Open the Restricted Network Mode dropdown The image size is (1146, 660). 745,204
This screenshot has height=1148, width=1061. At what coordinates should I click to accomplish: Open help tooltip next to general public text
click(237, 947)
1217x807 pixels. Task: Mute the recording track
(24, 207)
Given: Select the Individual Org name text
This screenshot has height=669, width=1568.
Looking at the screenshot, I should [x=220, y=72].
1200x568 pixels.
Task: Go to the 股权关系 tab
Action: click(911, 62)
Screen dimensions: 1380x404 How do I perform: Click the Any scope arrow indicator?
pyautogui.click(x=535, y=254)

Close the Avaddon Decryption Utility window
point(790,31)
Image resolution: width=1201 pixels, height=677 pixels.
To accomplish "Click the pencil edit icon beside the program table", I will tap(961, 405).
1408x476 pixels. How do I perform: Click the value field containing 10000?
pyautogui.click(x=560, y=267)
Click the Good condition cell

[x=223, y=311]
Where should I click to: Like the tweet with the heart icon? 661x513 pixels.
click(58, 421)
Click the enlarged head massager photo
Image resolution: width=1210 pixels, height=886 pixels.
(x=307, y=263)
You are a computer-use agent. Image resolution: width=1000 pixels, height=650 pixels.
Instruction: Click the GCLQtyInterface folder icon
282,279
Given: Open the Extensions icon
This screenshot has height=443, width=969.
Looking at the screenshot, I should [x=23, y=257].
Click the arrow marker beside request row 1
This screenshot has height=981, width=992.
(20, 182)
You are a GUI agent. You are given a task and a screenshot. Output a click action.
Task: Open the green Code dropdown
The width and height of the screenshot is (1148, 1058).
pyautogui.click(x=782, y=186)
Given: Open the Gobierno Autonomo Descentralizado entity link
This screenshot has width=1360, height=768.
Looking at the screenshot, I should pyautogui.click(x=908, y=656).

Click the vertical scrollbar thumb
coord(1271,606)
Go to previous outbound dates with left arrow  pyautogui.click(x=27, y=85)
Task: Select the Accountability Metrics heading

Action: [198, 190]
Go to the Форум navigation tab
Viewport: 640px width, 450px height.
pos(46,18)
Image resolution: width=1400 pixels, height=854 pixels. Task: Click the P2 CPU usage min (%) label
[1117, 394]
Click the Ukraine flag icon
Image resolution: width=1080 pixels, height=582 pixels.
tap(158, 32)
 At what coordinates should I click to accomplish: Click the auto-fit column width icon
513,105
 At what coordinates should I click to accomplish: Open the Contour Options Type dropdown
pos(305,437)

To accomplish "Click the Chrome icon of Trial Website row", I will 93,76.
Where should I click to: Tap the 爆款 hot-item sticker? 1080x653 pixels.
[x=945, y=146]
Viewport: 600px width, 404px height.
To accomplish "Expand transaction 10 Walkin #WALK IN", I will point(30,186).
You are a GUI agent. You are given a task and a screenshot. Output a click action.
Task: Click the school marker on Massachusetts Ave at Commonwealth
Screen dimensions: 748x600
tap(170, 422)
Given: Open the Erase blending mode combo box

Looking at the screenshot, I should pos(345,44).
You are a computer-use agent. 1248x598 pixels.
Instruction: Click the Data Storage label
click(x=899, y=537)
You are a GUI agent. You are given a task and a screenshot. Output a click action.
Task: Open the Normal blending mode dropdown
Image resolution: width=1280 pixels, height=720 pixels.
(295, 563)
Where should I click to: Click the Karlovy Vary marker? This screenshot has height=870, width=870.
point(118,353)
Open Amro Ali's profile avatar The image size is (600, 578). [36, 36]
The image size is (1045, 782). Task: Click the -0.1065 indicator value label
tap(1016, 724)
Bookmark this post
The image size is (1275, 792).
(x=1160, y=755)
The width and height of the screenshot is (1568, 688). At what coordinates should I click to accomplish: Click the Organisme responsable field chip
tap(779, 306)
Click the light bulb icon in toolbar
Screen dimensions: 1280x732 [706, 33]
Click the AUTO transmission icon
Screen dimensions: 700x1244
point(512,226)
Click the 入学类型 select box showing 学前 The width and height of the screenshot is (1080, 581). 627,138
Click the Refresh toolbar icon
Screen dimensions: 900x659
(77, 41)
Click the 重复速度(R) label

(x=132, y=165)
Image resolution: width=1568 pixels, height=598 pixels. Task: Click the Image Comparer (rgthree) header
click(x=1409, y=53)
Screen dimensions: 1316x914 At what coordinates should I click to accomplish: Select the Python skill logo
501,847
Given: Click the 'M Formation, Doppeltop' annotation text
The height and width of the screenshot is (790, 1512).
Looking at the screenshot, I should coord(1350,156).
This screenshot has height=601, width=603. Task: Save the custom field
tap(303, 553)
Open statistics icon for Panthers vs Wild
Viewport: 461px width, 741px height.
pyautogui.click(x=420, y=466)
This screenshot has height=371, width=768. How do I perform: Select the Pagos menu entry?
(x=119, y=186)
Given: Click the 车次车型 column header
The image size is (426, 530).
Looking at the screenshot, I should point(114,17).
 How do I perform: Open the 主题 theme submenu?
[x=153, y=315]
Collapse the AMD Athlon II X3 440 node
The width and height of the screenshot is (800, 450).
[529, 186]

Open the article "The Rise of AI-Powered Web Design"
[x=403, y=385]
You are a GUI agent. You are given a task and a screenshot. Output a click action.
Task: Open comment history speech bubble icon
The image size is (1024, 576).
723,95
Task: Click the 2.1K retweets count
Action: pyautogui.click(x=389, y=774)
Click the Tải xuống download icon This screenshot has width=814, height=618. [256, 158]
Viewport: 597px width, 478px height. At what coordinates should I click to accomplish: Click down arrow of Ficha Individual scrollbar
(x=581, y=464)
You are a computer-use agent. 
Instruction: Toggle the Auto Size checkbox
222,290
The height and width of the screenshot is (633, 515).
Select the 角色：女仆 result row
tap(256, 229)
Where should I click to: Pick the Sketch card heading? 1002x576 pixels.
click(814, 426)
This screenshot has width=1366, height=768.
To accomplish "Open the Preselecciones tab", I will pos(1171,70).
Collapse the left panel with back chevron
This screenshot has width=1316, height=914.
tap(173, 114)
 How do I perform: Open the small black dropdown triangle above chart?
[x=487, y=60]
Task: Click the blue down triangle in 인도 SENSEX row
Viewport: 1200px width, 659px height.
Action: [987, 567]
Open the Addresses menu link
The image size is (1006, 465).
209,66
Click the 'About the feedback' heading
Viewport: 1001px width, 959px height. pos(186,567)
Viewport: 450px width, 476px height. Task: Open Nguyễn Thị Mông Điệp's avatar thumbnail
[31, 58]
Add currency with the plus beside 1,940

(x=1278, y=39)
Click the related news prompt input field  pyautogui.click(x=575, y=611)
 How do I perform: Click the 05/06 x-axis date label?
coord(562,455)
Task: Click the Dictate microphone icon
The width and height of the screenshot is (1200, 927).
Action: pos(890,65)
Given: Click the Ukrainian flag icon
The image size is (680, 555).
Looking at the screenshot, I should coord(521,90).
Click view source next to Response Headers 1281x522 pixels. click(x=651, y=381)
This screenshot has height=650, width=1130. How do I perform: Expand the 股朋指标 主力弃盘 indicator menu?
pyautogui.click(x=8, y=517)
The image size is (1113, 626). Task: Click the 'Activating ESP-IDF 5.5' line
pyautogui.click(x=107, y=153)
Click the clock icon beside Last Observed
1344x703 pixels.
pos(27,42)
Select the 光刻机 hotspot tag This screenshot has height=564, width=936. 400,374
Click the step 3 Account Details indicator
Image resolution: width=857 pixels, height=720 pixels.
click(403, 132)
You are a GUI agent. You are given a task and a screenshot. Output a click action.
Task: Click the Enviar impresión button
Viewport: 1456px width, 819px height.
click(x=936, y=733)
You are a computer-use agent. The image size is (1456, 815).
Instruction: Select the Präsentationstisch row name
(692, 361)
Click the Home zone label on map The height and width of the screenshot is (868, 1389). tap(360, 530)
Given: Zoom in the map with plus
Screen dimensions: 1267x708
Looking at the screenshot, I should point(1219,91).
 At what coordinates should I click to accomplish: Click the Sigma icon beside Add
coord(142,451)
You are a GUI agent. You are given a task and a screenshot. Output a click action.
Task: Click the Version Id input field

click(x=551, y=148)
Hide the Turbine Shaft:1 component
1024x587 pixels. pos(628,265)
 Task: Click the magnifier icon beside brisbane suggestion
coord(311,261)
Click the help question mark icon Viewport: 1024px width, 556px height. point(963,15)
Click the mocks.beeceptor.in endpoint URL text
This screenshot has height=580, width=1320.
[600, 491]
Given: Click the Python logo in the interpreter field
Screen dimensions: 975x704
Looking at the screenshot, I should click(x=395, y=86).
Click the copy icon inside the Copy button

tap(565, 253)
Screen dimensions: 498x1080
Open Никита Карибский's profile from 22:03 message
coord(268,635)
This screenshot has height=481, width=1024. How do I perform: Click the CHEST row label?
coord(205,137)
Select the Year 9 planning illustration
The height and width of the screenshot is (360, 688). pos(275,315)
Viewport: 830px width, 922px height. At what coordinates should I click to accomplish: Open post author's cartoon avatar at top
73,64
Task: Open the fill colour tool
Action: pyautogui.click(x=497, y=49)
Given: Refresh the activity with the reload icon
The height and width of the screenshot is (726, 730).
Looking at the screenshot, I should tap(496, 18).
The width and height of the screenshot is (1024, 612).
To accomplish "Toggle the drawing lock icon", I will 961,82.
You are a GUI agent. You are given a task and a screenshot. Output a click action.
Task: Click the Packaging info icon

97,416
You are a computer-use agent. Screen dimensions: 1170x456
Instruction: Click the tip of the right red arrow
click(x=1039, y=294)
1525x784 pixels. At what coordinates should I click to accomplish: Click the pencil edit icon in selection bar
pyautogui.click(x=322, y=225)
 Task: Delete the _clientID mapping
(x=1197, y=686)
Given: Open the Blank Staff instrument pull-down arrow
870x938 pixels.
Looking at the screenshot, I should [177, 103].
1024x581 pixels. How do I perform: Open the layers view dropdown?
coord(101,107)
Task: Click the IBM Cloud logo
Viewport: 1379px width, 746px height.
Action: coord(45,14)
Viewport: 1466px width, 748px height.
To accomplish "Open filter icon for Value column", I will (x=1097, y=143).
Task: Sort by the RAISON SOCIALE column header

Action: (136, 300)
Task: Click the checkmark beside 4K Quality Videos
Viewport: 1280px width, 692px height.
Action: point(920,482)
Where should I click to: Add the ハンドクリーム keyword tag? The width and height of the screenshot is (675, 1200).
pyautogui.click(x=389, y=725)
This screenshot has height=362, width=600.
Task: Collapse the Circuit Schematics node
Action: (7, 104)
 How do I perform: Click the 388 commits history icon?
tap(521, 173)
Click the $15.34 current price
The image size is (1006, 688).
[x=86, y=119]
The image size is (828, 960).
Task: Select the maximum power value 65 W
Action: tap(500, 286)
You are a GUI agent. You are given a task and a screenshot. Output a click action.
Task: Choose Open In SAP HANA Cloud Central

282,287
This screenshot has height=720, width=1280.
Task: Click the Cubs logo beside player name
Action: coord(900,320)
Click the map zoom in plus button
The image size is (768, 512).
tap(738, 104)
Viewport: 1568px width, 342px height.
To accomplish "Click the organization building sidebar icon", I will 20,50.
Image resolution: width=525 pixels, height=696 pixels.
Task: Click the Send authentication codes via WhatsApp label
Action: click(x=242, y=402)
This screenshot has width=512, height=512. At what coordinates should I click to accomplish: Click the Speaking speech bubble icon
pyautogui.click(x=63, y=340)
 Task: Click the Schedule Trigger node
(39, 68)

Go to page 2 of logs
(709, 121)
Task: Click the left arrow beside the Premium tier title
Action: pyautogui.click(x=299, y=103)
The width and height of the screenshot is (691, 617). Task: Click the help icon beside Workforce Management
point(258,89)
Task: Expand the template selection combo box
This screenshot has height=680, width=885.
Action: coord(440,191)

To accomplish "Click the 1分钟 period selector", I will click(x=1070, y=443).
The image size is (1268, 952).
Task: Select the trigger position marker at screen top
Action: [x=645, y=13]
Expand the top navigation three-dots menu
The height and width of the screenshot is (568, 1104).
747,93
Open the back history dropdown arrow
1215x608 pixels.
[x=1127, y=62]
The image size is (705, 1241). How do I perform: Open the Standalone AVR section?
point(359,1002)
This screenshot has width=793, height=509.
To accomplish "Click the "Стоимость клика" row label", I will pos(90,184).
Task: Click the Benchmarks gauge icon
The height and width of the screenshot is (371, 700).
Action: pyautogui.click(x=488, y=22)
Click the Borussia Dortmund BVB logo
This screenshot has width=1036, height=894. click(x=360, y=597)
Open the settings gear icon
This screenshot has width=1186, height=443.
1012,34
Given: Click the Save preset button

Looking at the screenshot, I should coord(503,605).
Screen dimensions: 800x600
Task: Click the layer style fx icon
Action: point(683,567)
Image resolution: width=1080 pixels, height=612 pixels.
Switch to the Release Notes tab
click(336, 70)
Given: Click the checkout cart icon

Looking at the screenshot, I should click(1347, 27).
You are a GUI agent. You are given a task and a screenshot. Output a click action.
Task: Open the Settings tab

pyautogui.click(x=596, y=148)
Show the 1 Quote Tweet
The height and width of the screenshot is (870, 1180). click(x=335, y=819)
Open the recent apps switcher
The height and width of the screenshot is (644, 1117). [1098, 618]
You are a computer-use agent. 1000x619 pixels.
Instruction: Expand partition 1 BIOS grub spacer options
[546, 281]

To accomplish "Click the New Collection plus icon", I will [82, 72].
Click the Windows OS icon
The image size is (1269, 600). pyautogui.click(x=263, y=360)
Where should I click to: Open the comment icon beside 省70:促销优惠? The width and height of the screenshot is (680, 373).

*-*-*

### PROMPT
Return all lines above that mention the word "computer".

### SOLUTION BELOW
You are a computer-use agent. Image resolution: width=1000 pixels, height=650 pixels.
You are a computer-use agent. 1248x598 pixels.
You are a computer-use agent. 
You are a computer-use agent. The image size is (1456, 815).
You are a computer-use agent. Screen dimensions: 1170x456
You are a computer-use agent. 1000x619 pixels.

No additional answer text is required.